I am looking to buy from a good quality reptile shop too, probably not a breeder as this seems even more difficult.

Also, what are the care requirements for them? I've been doing as much research as I can but the information seems to be little. Are they ok to be kept on their own?


----------



## Jazzy B Bunny (Jun 21, 2007)

Hi,
Mine 2 are in a 45x45x60 exo terra with a 5% and 2% UV bulbs, a heat mat on the side and lots of plants/ branches.. I keep them at 60-70% humidity and around 25 degrees temp. They eat locust etc. Change the water dish every day.. Might of missed something but think thats it.

Mine cost £20 each from a breeder in Newquay, but she's disappeard :| I've seen them for £60 or more in shops but sure you can get them cheaper.

Here's their set up:


----------



## Horsfield (Oct 1, 2008)

I paid £20.00 each for my 3 cb in the summer and that was from a shop. one of the local shops near me still has them for £29.99 cb. But i did see them for £60.00 each in 2009 locally.


----------



## Jazzy B Bunny (Jun 21, 2007)

Horsfield said:


> I paid £20.00 each for my 3 cb in the summer and that was from a shop. one of the local shops near me still has them for £29.99 cb. But i did see them for £60.00 each in 2009 locally.

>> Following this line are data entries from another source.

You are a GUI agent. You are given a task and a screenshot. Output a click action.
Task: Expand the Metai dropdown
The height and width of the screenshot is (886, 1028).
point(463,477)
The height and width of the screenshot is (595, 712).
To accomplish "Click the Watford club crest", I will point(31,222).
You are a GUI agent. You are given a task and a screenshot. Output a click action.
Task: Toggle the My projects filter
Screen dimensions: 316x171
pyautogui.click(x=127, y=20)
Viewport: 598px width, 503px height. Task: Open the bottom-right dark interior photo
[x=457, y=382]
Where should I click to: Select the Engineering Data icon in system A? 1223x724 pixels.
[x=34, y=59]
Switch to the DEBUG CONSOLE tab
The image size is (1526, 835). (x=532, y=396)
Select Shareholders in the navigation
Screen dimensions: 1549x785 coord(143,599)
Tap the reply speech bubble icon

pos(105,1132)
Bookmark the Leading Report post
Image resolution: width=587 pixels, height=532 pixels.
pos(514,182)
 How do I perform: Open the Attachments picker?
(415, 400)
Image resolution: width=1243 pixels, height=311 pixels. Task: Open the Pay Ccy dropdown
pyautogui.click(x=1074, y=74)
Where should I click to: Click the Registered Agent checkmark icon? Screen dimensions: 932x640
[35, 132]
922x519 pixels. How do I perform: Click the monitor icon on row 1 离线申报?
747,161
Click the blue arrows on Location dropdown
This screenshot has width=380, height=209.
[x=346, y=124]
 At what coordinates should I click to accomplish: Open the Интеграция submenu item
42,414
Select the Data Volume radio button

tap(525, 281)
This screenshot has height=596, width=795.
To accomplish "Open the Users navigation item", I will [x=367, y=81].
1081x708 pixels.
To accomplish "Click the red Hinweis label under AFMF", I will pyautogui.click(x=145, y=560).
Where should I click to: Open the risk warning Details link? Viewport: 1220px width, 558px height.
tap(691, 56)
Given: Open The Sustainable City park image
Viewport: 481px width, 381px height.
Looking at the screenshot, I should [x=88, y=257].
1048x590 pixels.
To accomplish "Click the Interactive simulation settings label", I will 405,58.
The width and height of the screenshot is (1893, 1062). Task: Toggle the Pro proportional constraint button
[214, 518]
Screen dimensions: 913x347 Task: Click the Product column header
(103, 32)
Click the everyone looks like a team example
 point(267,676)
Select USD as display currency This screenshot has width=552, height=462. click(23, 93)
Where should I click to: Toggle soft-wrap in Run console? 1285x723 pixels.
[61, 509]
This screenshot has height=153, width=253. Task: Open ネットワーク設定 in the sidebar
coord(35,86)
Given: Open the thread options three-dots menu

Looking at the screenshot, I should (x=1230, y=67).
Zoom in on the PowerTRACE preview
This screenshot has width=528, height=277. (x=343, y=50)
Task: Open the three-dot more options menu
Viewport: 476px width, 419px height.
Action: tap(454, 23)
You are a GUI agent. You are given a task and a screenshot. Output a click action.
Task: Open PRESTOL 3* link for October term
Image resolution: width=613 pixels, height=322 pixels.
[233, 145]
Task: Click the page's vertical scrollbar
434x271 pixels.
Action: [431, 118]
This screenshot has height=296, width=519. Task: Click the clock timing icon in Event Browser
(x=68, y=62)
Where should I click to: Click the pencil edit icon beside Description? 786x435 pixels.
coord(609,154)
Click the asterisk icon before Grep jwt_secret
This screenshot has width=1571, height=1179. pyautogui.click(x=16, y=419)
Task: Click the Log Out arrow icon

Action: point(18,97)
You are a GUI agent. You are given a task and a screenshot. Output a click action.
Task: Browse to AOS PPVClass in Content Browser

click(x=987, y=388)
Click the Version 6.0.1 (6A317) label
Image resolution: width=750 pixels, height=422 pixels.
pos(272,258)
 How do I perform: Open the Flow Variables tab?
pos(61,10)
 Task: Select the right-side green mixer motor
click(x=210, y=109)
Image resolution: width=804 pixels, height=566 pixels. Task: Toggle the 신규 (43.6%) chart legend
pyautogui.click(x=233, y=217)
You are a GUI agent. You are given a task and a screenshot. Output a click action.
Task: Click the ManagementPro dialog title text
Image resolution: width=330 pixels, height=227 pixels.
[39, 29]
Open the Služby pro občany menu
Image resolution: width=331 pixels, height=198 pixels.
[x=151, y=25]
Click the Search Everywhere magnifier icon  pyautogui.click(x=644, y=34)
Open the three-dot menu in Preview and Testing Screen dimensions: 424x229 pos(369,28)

Yeah, the shops round here seem expensive and I even got quoted £80 each in april last year (when I got mine) :gasp: Hence me searcing for a breeder and getting a good deal!


----------



## Horsfield (Oct 1, 2008)

Jazzy B Bunny said:


> Yeah, the shops round here seem expensive and I even got quoted £80 each in april last year (when I got mine) :gasp: Hence me searcing for a breeder and getting a good deal!


The RRP seams to have drooped on them in 2010 there must have been a lot breed last year.... but all reps and phibs seam to have taken a plunge last year.


----------



## Jazzy B Bunny (Jun 21, 2007)

Theres some for sale in classifieds for £75 each :gasp:


----------



## SilverSky (Oct 2, 2010)

thats insane! 
i saw some in a very expensive reptile shop for £69.99 and i thought that was bad enough!


----------



## richie.b (Oct 27, 2008)

Jazzy B Bunny said:


> Theres some for sale in classifieds for £75 each :gasp:


Wow thats expensive, i used to sell them for £30ea years ago before they got so popular and the price came right down, you can get them from Hamm for 7 euros now


----------



## baggylettuce (May 3, 2010)

Thanks so much for your advice and help. Where abouts do I begin to look for breeders etc? They don't seem so readily available, or not the same as say reptiles or snakes. I'm not able to get to Hamm, I am in the Sheffield area if anyone can help me out there.

Once again, thanks!


----------



## Jazzy B Bunny (Jun 21, 2007)

I found the breeder I got mine from on 'preloved' you could have a look there or put an ad of your own up.


----------